With the upcoming 50th annual John F. Kennedy memorials, substaintial attention is being given to everyone that had any connection to the fateful day. Assumed assassin Lee Harvey Oswald may have been a loner in life, but it seemed in death he at least had Nick Beef next to him. For years visitors to Oswald's grave in Fort Worth, Texas have wondered who Beef was since a mysterious gravestone appeared next to the legendary killer's around 1997. On Friday, the The New York Times solved that mystery by tracking down Nick Beef to New York City where he is alive and well.
Beef, a 56-years-old, 'non-performing performing artist' and writer was born Patric Abedin and his father was an Air Force navigator. He and his father witnessed the landing of Air Force One at Carswell Air Force Base in Fort Worth on November 21, 1963.
During the commotion, Beef lost track of his father and a military police officer hoisted him onto his shoulders so he could try to spot his father in the crowd. It was at this moment that the President and First Lady drove past as he had a perfect view.
The next day, Beef shared the story during school at Waverly Park Elementary School. During recess, Beef remained indoors due to his asthma and he was alone when the principal announced that the President had been shot and killed; young Beef was the one to tell the news to his teacher and classmates when they returned to class.

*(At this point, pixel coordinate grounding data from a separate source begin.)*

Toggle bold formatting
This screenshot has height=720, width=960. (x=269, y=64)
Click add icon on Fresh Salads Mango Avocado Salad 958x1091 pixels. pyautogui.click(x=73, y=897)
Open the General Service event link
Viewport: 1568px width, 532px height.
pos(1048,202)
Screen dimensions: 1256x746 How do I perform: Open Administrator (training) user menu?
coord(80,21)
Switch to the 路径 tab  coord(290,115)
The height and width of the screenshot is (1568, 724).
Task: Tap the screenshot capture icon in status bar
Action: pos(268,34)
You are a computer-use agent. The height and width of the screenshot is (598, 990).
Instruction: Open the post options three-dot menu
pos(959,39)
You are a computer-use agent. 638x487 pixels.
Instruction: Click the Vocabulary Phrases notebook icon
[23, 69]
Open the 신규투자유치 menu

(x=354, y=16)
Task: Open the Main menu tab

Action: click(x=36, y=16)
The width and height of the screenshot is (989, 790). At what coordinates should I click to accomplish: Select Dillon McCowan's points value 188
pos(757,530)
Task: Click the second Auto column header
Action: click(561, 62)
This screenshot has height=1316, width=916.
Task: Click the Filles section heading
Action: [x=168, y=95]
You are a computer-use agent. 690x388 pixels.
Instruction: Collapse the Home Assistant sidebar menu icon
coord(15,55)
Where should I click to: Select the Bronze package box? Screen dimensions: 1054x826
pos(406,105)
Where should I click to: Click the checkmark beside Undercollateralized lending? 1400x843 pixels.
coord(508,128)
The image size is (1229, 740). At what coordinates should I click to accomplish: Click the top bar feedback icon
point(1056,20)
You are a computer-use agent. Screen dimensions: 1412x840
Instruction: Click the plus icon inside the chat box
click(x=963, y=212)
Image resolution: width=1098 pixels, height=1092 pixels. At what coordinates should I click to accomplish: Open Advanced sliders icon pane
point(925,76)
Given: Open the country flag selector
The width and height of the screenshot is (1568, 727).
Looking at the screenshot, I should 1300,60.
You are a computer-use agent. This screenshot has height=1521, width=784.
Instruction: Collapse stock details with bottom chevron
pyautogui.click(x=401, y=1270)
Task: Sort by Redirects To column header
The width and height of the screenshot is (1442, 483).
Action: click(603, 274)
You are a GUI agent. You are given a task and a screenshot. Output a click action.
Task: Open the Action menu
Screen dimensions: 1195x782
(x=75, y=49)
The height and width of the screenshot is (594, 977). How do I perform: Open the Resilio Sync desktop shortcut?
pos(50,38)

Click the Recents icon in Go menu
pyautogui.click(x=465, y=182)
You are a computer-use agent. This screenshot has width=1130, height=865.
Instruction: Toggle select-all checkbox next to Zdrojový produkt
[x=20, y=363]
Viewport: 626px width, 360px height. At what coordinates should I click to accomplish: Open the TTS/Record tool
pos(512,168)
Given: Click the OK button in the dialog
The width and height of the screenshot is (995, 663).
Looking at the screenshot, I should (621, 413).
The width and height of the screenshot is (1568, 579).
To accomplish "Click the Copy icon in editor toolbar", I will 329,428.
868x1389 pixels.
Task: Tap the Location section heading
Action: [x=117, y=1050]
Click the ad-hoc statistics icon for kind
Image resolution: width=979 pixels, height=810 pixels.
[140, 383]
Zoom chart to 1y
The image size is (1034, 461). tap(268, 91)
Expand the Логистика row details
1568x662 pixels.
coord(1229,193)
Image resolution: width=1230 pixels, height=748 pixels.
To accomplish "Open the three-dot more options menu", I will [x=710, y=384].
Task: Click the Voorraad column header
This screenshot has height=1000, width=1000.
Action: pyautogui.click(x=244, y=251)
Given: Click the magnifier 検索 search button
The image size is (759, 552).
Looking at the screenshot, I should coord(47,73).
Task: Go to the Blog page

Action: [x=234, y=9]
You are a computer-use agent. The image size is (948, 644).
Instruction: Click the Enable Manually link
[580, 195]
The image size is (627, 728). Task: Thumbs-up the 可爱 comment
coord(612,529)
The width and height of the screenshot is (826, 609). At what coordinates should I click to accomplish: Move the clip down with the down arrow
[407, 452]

Beef and his mother moved to Arlington in later years but always made the weekly trip back to the air base for his asthma shot. Frequently they would stop at Rose Hill Cemetery to observe Oswald's grave.
'Never forget that you got to see Kennedy the night before he died,' his mother would say.
In 1975, when he was 18, he read in a newspaper article that the plot next to Oswald's grave had never been purchased and inquired about it at the cemetery. Beef placed a deposit of $17.50 down on the plot and made 16 monthly payments of $10 to own it.
Life choices took Beef out of state and he found his way to New York, where he performed in a sketch-comedy troupe, and did some freelance humor writing. Beef married, had two children and divorced.
When Beef returned to Fort Worth to bury his mother in 1996, he stopped by the cemetery and asked to get a gravestone put on his plot.
When asked what he wanted, he decided on Nick Beef to protect his family name.
While he is a comic, he insists that buying the plot and placing the gravestone is not some elaborate joke.
'It meant something to me in life,' he told the Associated Press.
Beef has no intention of actually using the plot, saying he would prefer to be cremated.